Exercise brief ::
Starting at the line that contains "Where should I click to: Click", restate every line word for word through the end of the entries.

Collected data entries
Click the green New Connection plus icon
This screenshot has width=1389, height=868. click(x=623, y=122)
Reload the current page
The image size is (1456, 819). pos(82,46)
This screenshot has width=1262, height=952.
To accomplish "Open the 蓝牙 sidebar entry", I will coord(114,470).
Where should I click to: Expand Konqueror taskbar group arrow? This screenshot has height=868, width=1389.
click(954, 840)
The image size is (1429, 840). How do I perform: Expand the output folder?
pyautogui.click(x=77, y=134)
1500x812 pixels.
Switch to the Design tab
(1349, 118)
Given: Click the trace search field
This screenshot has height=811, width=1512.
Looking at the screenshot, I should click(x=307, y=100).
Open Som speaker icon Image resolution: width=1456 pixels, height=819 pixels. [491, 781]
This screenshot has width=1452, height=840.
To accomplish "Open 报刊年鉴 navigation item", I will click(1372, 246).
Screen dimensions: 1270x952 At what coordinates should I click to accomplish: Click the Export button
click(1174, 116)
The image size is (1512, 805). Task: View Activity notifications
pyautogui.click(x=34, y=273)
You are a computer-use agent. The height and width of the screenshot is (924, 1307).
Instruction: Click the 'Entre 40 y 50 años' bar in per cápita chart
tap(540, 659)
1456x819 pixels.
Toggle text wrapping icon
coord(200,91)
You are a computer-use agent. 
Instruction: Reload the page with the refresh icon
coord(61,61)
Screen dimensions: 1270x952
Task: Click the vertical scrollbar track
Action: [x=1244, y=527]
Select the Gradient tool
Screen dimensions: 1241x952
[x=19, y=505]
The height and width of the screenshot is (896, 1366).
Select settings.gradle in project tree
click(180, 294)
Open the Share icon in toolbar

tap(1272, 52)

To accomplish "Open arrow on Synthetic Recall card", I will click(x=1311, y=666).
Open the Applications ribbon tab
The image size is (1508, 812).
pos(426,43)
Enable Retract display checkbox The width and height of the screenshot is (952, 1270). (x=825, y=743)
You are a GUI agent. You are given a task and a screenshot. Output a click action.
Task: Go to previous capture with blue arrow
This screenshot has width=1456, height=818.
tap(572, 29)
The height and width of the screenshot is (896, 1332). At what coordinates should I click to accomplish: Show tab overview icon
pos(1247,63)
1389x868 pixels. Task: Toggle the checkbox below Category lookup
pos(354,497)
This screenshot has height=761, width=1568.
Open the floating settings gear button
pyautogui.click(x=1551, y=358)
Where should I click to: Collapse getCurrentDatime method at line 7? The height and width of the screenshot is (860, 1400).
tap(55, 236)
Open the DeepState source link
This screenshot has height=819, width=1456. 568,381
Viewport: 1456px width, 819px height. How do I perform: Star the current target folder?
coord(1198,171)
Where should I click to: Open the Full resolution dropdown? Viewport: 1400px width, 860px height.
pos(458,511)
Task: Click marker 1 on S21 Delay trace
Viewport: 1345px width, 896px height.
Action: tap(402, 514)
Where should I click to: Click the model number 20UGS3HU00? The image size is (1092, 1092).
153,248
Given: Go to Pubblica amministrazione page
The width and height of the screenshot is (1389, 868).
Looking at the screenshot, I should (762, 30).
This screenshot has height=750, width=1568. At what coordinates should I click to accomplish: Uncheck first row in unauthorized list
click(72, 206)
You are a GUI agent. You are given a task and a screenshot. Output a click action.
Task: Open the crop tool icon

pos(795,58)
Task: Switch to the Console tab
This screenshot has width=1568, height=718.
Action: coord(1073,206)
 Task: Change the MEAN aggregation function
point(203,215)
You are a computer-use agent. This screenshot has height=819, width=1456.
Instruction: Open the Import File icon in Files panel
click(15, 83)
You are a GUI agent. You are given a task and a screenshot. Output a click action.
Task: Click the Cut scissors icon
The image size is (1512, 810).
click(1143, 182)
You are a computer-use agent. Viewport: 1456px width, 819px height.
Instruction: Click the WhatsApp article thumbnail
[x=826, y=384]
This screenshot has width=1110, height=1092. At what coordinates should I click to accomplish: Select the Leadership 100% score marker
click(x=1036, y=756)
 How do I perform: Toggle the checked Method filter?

Result of the exercise ::
Where should I click to: Click the model number 20UGS3HU00? The image size is (1092, 1092).
153,248
Given: Go to Pubblica amministrazione page
The width and height of the screenshot is (1389, 868).
Looking at the screenshot, I should (762, 30).
This screenshot has height=750, width=1568. At what coordinates should I click to accomplish: Uncheck first row in unauthorized list
click(72, 206)
You are a GUI agent. You are given a task and a screenshot. Output a click action.
Task: Open the crop tool icon

pos(795,58)
Task: Switch to the Console tab
This screenshot has width=1568, height=718.
Action: coord(1073,206)
 Task: Change the MEAN aggregation function
point(203,215)
You are a computer-use agent. This screenshot has height=819, width=1456.
Instruction: Open the Import File icon in Files panel
click(15, 83)
You are a GUI agent. You are given a task and a screenshot. Output a click action.
Task: Click the Cut scissors icon
The image size is (1512, 810).
click(1143, 182)
You are a computer-use agent. Viewport: 1456px width, 819px height.
Instruction: Click the WhatsApp article thumbnail
[x=826, y=384]
This screenshot has width=1110, height=1092. At what coordinates should I click to accomplish: Select the Leadership 100% score marker
click(x=1036, y=756)
 How do I perform: Toggle the checked Method filter?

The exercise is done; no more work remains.